Lenalidomide is an immunomodulatory drug (IMiD) is used to treat multiple myeloma (MM) patients. Lenalidomide destroy MM cells to induce ubiquitination and degradation as a result of the Ikaros family zinc finger protein 1 and 3 (IKZF1 and IKZF3). IKZF1 and IKZF3 high expression in MM less sensitivity results for lenalidomide treatment and possible cytotoxic effect. Therefore, detecting IKZF1 and IKZF3 protein expression is very important in the treatment of MM.
Here, we report the manufacture of new electrochemical immunosensor free label for the rapid detection and quantification of IKZF1 and IKZF3 using electrochemical impedance spectroscopy (EIS). gold electrodes are used to fabricate immunosensors by paralyzing IKZF1 and IKZF3 specific antibodies using cysteamine and crosslinkers PDITC. The immunosensors able to detect the protein level IKZF1 and IKZF3 with a lower detection limit respectively 0.68 and 0.97 pg / ml (11.8 and 16.7 FM).
In addition, the successful application immunosensors’ in human serum and their high selectivity and sensitivity allows the application they may be in other biofluids as point-of-care simple tool for monitoring multiple myeloma patients treated with lenalidomide, to prevent drug cytotoxicity and minimize side effects .Ikaros zinc finger 1 (IKZF1 or Ikaros) is a DNA-binding zinc finger transcription factor that acts as a regulator of hematopoietic critical lymphocytes and myeloid differentiation. Loss-of-function germline heterozygous mutation in the DNA-binding IKZF1 affecting described as the cause of two different primary immunodeficiency (PID) / error congenital immune disease.

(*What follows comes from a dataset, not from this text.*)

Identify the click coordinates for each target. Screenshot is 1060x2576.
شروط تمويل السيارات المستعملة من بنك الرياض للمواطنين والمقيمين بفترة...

Acting with haploinsufficiency mutations present with common variable immune deficiency like phenotype mainly characterized by increased susceptibility to infection. Mutations present mode dominant negative act with immunodeficiency phenotype combined with the high prevalence of pneumonia jirovecii pneumonia. IKAROS disease pathophysiology and related manifestations in patients with PID are reviewed here.
Development of Label-Free Impedimetric Immunosensors for IKZF1 and IKZF3 Femtomolar Detection for Monitoring Multiple Myeloma Patients Treated with Lenalidomide
[Ikaros Family Zinc Finger 1 Mutations Are a Factor poor prognosis for Adult Patients with B-Cell Acute Lymphoblastic Leukemia].
To investigate the prognosis of patients with acute lymphoblastic leukemia-mature B cells (B-ALL), accompanied by family Ikaros zinc finger 1 (IKZF1) mutation, and to explore the role of stem cell transplantation of hematopoietic allogeneic (allo-HSCT) in improving the clinical outcomes of clinical data patients.The of 164 adult patients with B-ALL who received IKZF-1 mutation by capillary electrophoresis detection of bone marrow collected, and the relationship between IKZF-1 gene mutation and prognosis of adult patients with B-ALL were analyzed.
RESULTS Among 164 adult B-ALL patients, patients with IKZF-1 mutation (IKZF-1 +) was 80 cases, while patients without IKZF-1 mutation (IKZF-1) was 84 cases. Among the 80 IKZF-1 positive, according to the methods of treatment of patients after complete remission is divided into HSCT group (48 cases) and chemotherapy group (32 cases). Analysis showed that the 3-year overall survival (OS) and leukemia-free survival (LFS) level in the group lower.
IKZF1 + remote OS and LFS level in the transplant group was 50.3% ± 8.3%, 41.6% ± 8.5%; OS and LFS fare in the chemotherapy group was 33.7% ± 12.8%, 31.5% ± 9.5%, which is lower than in the group IKZF1- (transplantation group: 79.5% ± 7.6%, 64.0% ± 8.4%, while the chemotherapy group, 54.4% ± 9.9%, 40.6% ± 9.6% respectirely (P <0.05) among the 80 patients with B-ALL with IKZF- 1- mutations, 3-year OS and LFS levels were significantly higher in the transplant group (55.3% ± 7.5%, 48.3% ± 7.6%) compared with chemotherapy group (32.9% ± 11 8%, 28.4% ± 10.3%) with IKZF1 mutations (P <0.05).